■ REQUIRED WORK
Please output exactly the lines from the one containing "The height and" through the end of the records below, leaving out any pictures.
-- DATA SHOWN follows --
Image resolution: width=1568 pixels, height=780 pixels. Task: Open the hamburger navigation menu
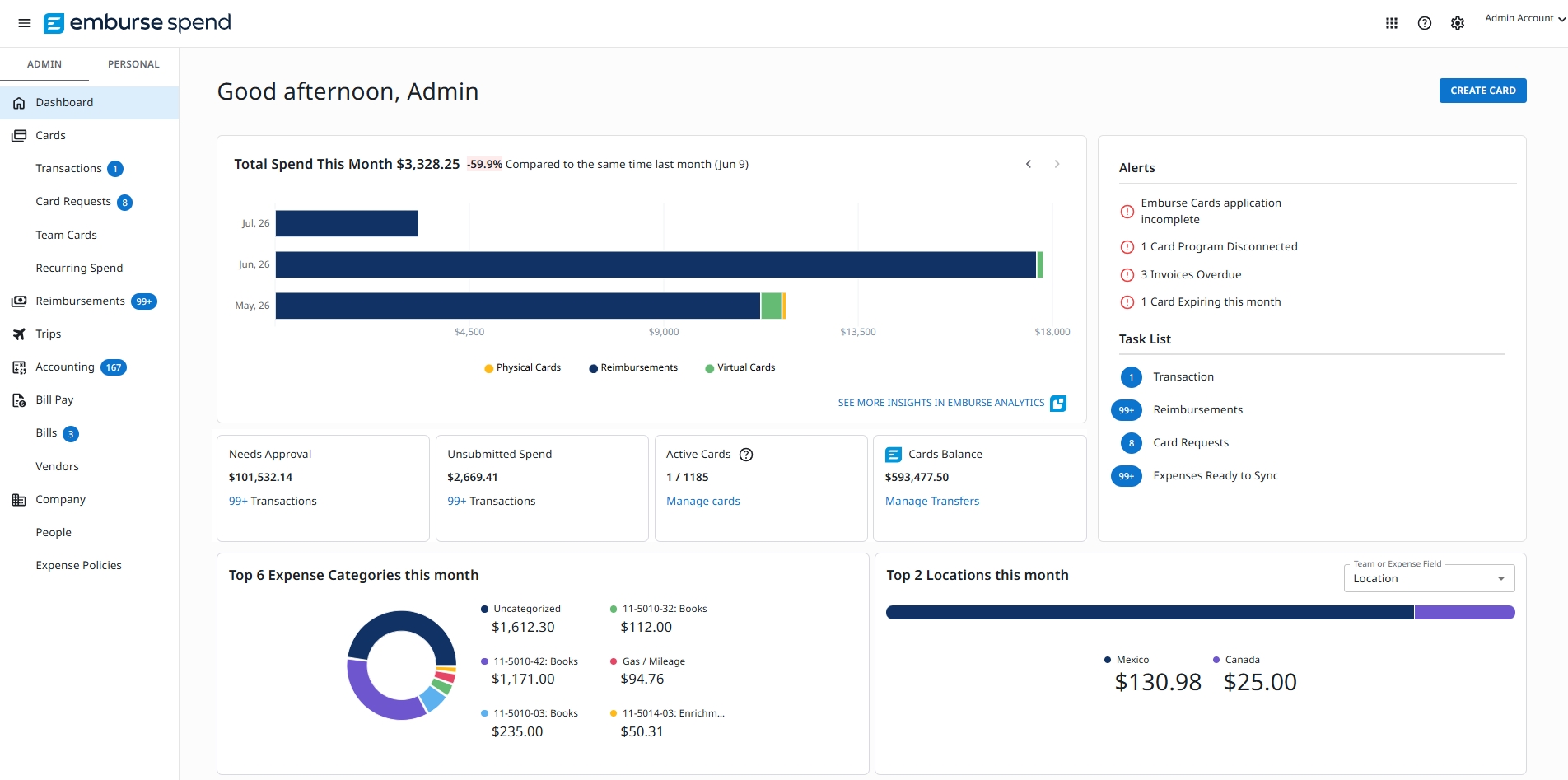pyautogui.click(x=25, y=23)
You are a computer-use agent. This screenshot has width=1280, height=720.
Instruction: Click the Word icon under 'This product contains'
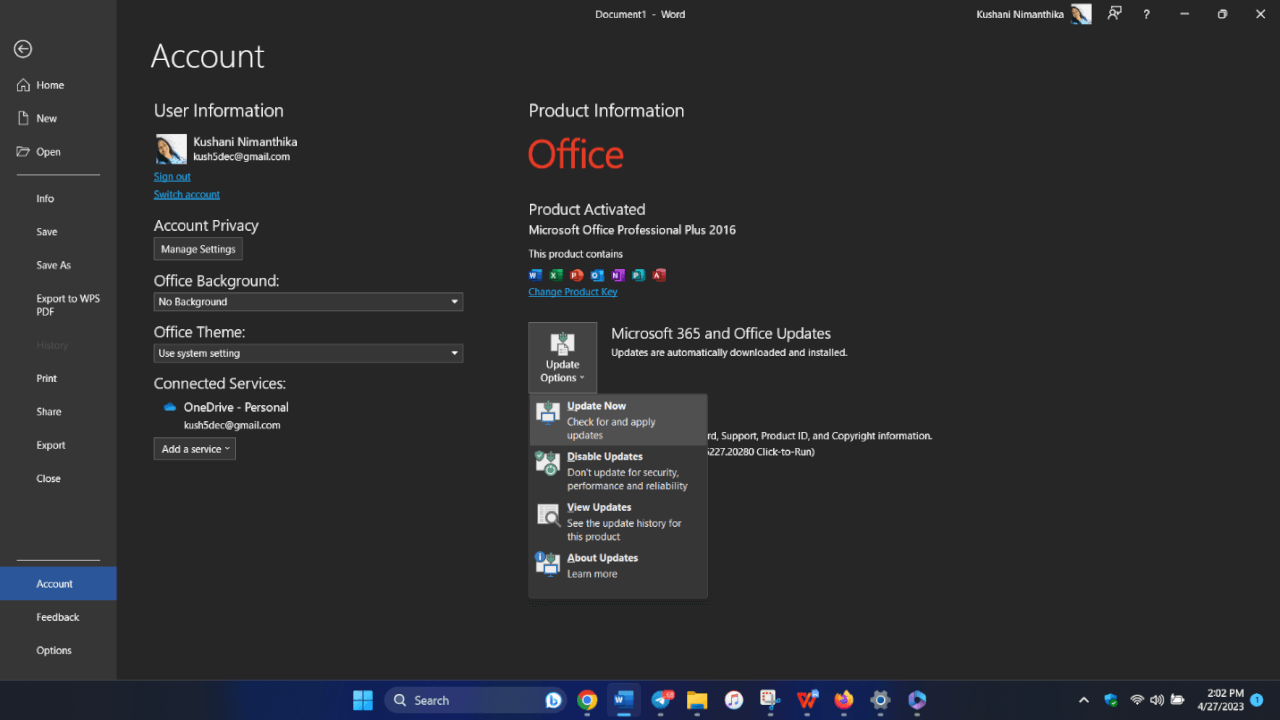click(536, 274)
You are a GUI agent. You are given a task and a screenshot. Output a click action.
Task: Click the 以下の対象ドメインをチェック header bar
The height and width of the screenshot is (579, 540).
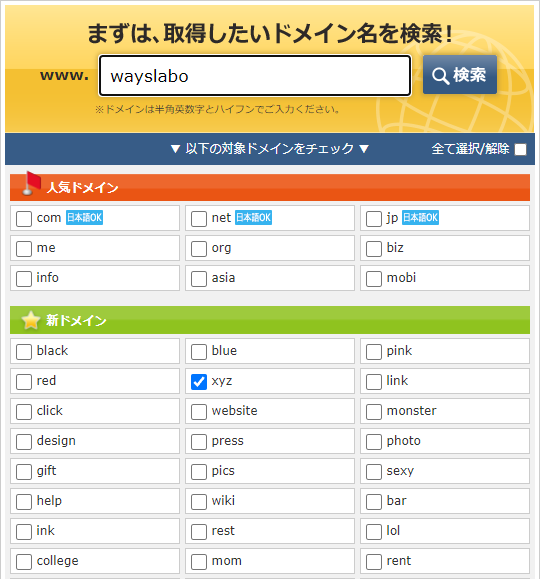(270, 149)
-- DATA SHOWN concluded --
■ WRITTEN SOLUTION
The height and width of the screenshot is (579, 540).
(270, 149)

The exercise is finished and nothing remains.